[Stored data]

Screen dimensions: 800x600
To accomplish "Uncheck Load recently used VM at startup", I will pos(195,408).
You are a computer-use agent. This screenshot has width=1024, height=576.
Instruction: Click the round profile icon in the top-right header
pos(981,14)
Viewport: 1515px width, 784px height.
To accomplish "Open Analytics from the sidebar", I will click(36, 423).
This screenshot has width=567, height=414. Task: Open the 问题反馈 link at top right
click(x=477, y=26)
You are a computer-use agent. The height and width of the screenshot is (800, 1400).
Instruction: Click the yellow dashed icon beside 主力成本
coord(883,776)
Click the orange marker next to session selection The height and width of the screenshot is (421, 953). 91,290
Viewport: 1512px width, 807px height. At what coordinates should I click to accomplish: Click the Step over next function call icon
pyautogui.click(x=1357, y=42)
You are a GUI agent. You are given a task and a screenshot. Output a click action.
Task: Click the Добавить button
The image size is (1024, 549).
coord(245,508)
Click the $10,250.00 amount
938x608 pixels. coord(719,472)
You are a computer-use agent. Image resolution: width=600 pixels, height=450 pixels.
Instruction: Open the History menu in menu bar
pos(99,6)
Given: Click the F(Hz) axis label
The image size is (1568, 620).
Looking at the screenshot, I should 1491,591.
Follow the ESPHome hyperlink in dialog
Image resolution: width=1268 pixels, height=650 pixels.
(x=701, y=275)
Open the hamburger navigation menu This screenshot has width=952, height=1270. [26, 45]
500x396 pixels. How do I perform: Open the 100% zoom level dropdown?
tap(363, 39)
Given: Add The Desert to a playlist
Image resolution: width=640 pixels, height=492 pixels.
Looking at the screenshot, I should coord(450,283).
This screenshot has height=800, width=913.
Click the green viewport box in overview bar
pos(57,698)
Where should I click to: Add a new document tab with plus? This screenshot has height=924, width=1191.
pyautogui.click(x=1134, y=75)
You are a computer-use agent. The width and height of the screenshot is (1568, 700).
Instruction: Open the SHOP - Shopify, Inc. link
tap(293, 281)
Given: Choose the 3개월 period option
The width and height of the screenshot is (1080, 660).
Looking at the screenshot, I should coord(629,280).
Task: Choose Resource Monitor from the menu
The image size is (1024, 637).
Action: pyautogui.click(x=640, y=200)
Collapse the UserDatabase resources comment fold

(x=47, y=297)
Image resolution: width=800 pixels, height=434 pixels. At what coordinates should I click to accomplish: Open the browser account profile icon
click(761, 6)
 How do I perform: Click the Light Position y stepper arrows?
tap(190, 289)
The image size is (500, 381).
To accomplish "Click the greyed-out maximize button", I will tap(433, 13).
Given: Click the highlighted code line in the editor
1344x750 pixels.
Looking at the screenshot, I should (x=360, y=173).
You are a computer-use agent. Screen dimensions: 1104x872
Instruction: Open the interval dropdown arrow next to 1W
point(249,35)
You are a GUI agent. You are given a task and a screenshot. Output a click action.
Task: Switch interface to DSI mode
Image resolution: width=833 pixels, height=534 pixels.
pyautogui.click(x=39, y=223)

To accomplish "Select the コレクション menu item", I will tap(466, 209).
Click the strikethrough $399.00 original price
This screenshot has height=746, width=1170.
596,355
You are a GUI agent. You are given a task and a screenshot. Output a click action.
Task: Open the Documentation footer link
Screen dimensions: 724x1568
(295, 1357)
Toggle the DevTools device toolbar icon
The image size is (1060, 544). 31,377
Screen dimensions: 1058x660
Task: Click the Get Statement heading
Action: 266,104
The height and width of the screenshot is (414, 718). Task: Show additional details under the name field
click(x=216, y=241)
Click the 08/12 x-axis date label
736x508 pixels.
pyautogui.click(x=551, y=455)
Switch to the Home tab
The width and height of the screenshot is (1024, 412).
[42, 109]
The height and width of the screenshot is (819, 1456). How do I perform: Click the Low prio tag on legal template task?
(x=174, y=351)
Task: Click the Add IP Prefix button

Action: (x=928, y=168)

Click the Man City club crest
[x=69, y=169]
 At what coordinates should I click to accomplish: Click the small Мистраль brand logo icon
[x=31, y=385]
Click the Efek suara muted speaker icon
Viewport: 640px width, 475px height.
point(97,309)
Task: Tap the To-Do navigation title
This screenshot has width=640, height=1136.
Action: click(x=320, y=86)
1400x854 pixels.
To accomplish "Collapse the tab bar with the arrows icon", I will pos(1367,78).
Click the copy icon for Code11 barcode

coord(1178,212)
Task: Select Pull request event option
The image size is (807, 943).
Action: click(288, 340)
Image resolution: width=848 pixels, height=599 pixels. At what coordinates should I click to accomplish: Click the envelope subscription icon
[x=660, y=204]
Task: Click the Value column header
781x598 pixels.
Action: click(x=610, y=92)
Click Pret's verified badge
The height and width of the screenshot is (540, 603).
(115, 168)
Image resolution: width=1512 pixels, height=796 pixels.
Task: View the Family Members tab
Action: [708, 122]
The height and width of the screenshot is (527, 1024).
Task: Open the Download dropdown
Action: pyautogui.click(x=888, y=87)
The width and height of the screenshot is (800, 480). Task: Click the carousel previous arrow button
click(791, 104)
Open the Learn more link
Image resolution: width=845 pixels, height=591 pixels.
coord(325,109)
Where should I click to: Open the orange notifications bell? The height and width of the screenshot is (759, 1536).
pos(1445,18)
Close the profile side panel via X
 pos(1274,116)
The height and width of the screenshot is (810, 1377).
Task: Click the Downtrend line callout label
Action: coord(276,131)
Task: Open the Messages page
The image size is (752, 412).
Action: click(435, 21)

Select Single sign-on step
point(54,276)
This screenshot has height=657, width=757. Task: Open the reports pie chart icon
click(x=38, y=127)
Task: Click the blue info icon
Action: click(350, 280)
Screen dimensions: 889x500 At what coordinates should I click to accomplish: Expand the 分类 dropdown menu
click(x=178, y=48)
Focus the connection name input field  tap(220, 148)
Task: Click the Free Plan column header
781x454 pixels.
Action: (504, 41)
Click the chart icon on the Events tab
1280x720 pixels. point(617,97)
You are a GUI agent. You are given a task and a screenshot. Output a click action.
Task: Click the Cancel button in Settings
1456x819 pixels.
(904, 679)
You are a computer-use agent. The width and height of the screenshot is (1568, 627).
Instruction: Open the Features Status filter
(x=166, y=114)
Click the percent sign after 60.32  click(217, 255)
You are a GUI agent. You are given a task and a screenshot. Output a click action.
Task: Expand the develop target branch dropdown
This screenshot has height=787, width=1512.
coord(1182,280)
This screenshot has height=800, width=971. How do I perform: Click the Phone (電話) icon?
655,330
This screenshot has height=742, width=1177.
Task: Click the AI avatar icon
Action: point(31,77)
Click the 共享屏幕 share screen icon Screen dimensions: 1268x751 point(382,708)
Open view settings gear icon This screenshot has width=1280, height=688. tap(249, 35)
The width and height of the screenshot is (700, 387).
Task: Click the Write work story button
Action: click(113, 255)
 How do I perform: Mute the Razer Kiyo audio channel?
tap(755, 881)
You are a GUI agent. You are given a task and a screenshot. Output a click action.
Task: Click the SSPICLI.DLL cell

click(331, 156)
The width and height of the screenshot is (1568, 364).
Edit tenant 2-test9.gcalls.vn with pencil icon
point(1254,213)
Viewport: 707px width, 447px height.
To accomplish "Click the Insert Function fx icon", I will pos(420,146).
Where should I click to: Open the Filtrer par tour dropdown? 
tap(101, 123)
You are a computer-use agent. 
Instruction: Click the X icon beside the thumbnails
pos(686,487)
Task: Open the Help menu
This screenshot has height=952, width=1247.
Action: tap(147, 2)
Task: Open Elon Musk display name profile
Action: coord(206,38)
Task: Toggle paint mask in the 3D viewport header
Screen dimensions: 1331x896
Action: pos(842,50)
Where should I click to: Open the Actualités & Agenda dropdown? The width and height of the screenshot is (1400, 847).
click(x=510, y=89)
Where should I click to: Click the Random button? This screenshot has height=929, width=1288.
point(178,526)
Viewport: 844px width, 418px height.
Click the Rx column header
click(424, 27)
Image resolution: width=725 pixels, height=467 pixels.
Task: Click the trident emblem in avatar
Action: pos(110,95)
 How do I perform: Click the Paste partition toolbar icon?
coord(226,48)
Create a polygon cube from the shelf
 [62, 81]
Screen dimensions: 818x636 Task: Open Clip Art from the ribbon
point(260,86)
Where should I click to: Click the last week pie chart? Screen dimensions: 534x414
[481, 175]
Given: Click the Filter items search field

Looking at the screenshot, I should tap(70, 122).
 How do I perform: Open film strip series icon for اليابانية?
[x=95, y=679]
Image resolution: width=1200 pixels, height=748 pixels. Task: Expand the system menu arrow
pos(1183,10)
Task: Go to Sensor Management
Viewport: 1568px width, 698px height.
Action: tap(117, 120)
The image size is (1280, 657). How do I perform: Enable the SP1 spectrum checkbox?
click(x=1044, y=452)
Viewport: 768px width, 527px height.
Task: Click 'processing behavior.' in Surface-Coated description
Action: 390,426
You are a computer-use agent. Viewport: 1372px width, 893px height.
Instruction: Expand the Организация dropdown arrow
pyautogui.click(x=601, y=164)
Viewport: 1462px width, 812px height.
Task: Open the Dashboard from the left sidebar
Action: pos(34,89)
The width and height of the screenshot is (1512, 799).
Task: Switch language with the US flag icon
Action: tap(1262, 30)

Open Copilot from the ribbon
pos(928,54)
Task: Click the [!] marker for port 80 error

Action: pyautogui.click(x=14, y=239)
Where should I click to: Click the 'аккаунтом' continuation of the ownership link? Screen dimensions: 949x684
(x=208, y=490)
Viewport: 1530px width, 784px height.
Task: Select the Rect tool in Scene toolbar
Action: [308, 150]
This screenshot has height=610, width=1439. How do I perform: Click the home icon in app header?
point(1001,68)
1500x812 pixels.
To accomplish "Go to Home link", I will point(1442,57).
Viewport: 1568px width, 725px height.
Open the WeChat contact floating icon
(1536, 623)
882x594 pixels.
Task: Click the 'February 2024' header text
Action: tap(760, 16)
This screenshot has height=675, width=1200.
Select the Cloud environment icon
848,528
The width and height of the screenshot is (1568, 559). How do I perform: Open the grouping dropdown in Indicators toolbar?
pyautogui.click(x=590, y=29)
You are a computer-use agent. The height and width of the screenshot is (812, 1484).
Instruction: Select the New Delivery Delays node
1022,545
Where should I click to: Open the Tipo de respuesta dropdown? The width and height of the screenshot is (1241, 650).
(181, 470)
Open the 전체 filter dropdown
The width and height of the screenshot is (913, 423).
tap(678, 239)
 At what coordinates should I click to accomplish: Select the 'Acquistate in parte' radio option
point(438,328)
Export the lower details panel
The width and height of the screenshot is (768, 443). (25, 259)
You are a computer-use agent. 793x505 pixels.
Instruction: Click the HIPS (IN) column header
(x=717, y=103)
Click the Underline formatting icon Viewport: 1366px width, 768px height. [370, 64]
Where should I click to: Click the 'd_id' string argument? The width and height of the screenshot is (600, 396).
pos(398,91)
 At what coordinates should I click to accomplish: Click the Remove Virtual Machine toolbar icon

Task objective ->
Only the lines from the one containing "Open the 전체 filter dropdown" through the last line above belong in your answer. Retype them exactly.

Response area ->
Open the 전체 filter dropdown
The width and height of the screenshot is (913, 423).
tap(678, 239)
 At what coordinates should I click to accomplish: Select the 'Acquistate in parte' radio option
point(438,328)
Export the lower details panel
The width and height of the screenshot is (768, 443). (25, 259)
You are a computer-use agent. 793x505 pixels.
Instruction: Click the HIPS (IN) column header
(x=717, y=103)
Click the Underline formatting icon Viewport: 1366px width, 768px height. [370, 64]
Where should I click to: Click the 'd_id' string argument? The width and height of the screenshot is (600, 396).
pos(398,91)
 At what coordinates should I click to accomplish: Click the Remove Virtual Machine toolbar icon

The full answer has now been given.